• **TO DO**
Out of the data below, copy every line with the string "agent".

========================

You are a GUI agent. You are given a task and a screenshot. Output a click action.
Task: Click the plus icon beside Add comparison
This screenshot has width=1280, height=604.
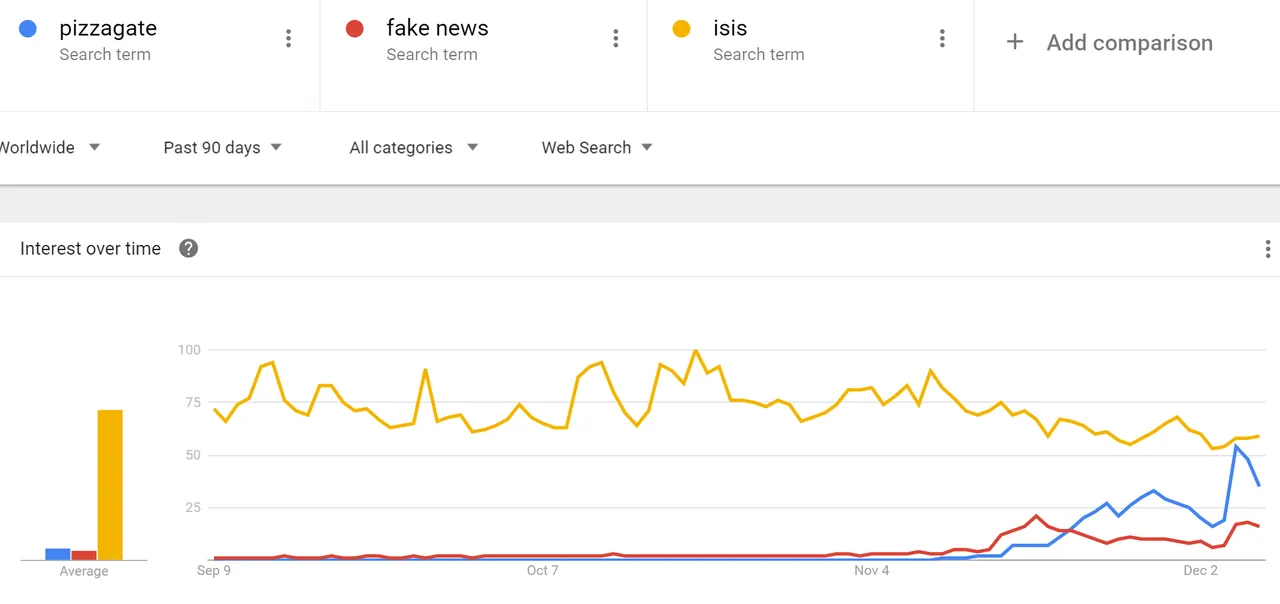click(x=1015, y=42)
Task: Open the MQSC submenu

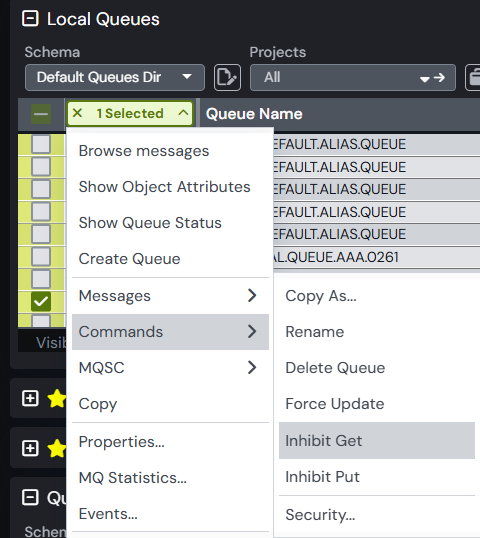Action: [x=170, y=367]
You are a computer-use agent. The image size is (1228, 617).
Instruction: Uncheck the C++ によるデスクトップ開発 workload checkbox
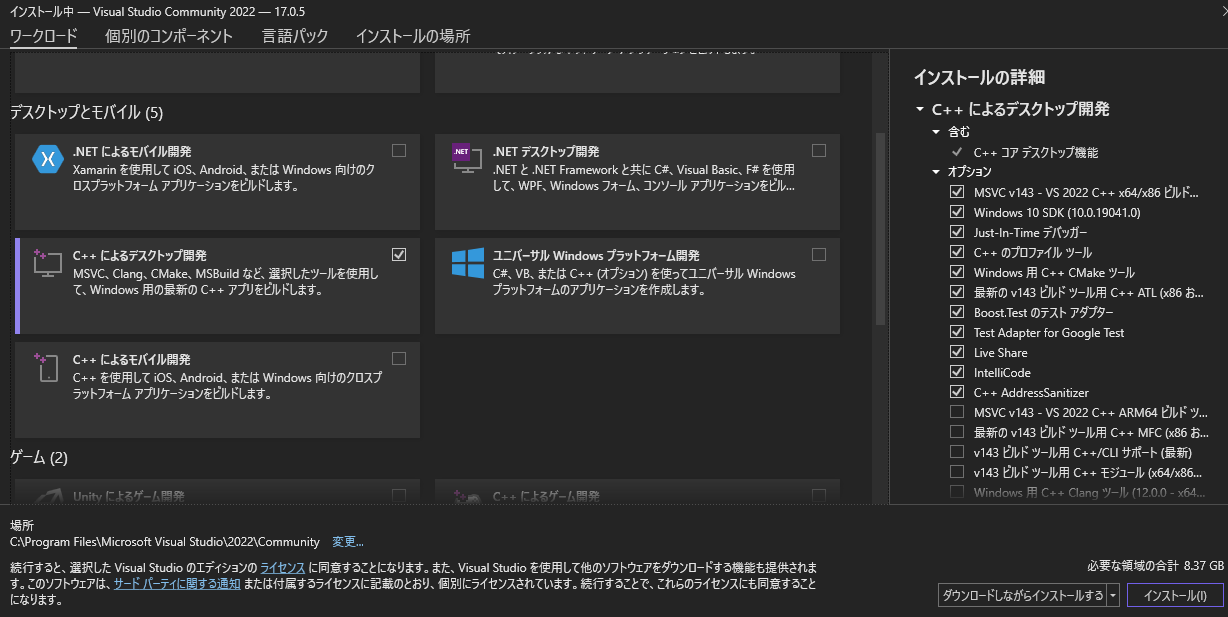click(x=399, y=254)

========================

• **WRITTEN RESPONSE**
You are a GUI agent. You are given a task and a screenshot. Output a click action.
You are a computer-use agent. The image size is (1228, 617).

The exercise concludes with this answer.